## Work to be completed
For the word "input", search the records and show each line in which it occurs.

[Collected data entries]
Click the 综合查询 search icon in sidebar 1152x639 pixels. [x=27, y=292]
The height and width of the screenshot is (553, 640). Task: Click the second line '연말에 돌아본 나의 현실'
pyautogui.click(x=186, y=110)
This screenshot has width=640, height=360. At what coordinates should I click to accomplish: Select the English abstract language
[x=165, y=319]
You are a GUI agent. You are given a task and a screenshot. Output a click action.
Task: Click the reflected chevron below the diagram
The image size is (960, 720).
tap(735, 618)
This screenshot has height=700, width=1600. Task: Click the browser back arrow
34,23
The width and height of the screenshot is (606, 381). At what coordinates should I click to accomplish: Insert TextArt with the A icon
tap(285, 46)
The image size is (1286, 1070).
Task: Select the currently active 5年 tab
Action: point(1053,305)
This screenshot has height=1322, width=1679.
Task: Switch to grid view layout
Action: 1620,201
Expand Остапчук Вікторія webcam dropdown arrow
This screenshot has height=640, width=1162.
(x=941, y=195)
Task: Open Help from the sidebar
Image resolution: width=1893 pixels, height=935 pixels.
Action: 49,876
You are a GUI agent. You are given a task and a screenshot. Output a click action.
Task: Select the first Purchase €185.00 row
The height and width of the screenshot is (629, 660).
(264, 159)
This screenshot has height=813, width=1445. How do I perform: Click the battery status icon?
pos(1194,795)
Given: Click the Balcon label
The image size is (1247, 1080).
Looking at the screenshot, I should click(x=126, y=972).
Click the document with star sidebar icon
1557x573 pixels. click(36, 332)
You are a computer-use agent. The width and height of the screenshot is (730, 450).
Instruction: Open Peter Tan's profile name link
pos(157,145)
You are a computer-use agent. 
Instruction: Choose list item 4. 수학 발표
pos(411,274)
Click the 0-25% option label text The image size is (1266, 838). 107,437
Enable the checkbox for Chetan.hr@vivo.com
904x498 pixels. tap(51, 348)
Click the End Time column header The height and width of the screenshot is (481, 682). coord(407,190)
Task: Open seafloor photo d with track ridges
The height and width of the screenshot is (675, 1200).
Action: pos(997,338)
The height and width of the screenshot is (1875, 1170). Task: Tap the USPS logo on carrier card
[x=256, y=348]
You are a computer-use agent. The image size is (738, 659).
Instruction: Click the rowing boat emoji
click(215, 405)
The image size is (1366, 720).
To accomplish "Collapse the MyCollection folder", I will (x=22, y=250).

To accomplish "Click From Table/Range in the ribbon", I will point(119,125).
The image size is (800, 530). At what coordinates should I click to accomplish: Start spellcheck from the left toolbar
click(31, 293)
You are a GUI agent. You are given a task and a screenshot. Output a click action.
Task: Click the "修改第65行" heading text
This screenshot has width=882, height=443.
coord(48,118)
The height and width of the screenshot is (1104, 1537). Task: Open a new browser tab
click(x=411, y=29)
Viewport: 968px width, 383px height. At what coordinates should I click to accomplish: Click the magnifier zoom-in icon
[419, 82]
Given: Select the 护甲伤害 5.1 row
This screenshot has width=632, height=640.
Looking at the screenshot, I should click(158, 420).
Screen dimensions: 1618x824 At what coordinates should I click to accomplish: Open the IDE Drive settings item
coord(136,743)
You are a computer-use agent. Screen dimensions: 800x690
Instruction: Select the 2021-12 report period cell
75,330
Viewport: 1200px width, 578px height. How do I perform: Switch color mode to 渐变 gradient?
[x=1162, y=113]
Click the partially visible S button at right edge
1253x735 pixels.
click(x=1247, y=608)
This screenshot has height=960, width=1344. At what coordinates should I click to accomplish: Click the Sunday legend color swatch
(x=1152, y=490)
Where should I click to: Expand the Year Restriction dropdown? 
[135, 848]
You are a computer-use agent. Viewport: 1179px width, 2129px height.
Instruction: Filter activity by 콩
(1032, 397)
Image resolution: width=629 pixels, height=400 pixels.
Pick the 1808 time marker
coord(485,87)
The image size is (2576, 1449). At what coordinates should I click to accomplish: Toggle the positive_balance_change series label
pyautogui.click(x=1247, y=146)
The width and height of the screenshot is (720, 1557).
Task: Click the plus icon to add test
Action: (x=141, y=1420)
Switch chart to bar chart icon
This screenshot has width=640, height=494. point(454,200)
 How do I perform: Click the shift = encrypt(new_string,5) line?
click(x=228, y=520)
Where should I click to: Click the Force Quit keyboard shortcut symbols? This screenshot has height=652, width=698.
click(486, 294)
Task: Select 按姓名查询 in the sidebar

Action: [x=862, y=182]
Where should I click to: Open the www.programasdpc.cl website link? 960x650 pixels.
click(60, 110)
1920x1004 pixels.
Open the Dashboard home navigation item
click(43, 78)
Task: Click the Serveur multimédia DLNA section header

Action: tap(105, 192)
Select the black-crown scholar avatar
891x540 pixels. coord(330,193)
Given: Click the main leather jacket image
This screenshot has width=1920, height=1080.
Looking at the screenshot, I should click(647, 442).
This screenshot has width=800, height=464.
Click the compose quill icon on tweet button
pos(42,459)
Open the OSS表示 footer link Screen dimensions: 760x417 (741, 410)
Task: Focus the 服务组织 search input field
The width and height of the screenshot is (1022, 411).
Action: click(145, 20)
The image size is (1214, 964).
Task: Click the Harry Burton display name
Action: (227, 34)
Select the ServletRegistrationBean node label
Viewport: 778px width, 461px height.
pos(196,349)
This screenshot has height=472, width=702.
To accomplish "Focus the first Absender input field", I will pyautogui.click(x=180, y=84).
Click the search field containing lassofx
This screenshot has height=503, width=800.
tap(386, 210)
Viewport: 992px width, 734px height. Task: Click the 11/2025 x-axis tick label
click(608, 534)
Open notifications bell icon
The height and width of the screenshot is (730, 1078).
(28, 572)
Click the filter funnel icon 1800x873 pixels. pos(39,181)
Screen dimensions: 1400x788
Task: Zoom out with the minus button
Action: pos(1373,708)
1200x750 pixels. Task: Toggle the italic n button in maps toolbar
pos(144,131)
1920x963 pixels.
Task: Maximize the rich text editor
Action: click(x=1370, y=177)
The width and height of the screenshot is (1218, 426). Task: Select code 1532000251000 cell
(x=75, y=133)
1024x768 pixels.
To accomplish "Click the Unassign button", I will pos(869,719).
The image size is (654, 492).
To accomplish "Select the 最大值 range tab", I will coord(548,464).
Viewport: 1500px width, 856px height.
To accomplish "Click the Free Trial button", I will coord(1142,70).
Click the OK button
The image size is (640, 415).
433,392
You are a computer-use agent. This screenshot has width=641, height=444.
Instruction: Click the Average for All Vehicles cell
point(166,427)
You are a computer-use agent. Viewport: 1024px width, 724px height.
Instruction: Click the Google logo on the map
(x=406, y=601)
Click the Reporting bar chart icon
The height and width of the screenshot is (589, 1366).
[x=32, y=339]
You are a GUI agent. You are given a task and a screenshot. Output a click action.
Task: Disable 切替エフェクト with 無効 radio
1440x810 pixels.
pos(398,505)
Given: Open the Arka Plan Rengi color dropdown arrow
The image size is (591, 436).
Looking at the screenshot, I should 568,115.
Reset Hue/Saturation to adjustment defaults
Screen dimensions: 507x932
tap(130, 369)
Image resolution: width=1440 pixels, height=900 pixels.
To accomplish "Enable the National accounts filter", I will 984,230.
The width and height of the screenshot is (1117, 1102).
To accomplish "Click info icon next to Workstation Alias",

## The answer
Task: Focus the 服务组织 search input field
To accomplish "Focus the first Absender input field", I will pyautogui.click(x=180, y=84).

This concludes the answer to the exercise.